The first time I had an epiphany about light I was living in Los Angeles as a successful comic juggler (if such a thing exists).
It was in the desert, a mere 2 ½ hour drive from the city, where the highway hypnotizes with blurred broken lines and lonesome mile markers.
We parked the car and looked up. I was overcome by what I saw; a sky of black, filled with points of light that went on forever.
We got out the telescope and pointed it at Halley’s Comet. We pointed it at every nebula, constellation, and planet in sight. I saw Orion. It flipped my lid, blew my cork, sent me around the bend, and nailed me down. I felt like I was looking up a woman’s skirt, seeing something meant only for me.
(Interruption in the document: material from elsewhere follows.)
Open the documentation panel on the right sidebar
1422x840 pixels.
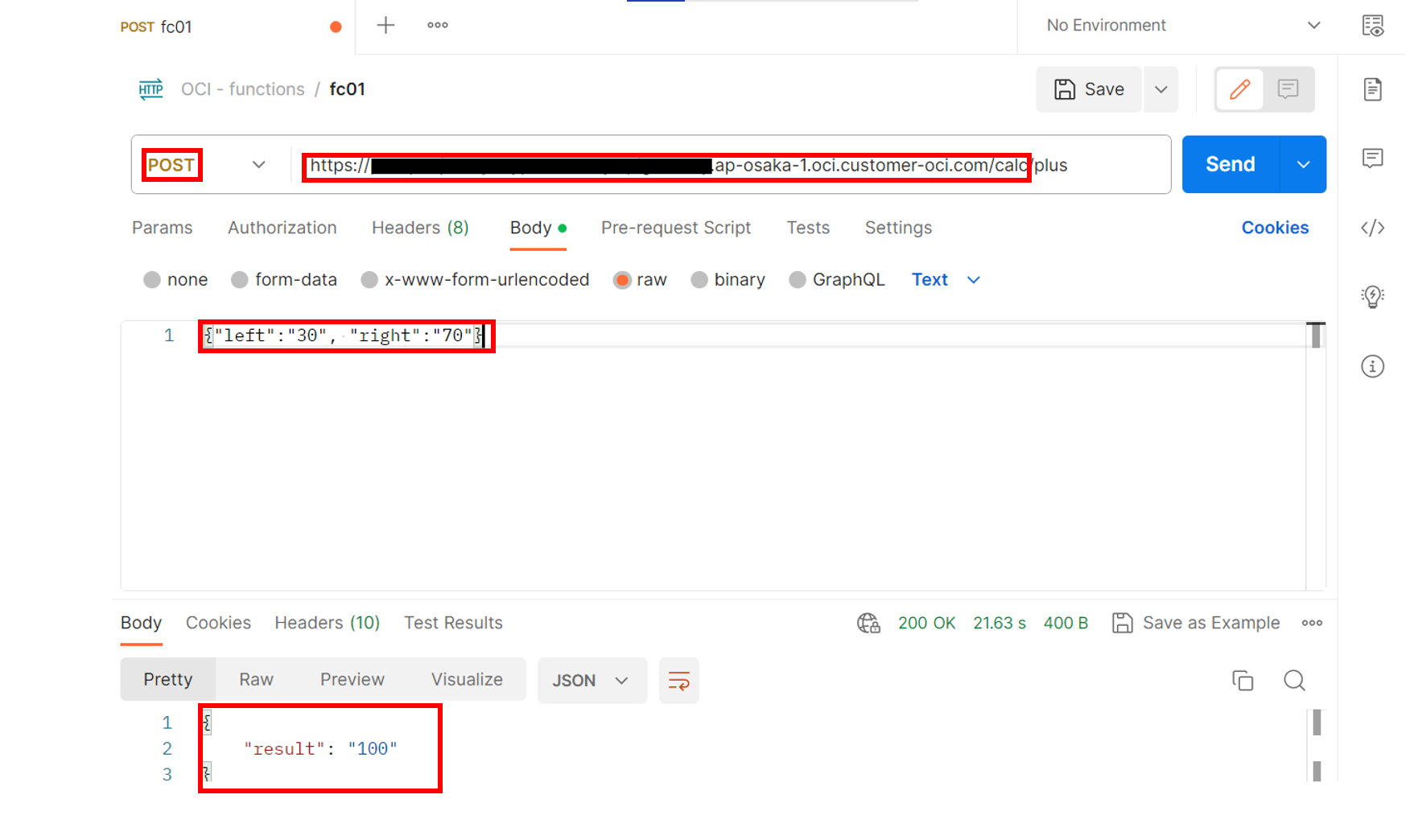click(x=1372, y=89)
Nebulas are gaseous clouds where stars are born. They are cauldrons, crucibles where light that will burn for a billion years is created. To me, they are life changing. These nebulas were the genesis, the seed that would sit in the dark for years to come before sprouting into LUMA.
Coming home was like leaving ‘Wonderland,’ ‘Oz,’ and ‘Shangri-La.’
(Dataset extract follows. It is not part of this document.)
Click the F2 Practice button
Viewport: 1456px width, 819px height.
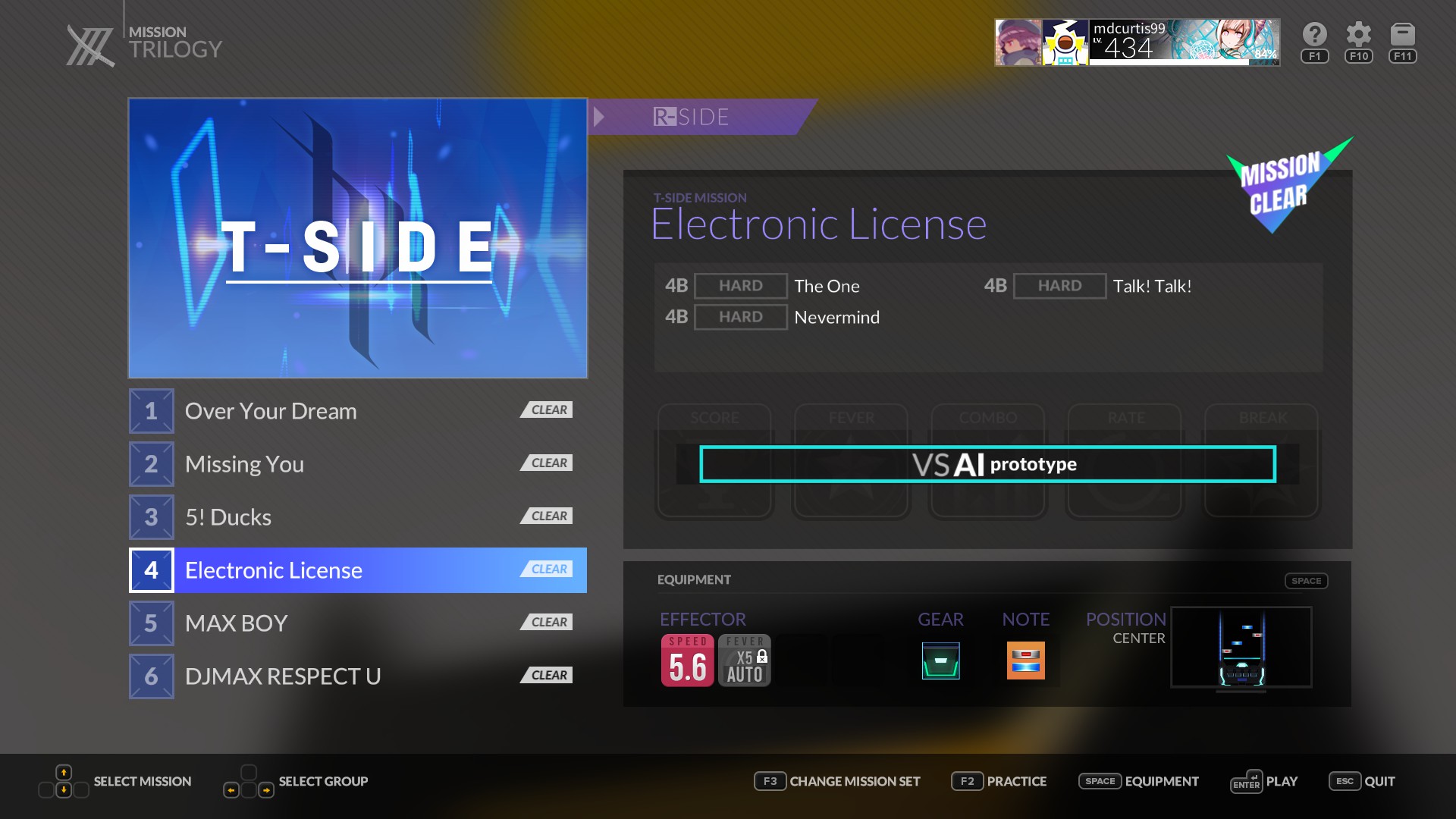coord(999,781)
The dismal display of street lights, traffic lights, store lights, and security lights – ad nauseam – trapped and separated me from the eternal wonder that comes with seeing the stars.
People living in the city forget the heavens, because they cannot see the heavens. It is a tragic poignancy that light from stars travels millions of light years to reach our eyes, only to be overshadowed by city lights.
From this point on I saw the value in the darkness, and that LUMA would be as much a show about dark as it is about light.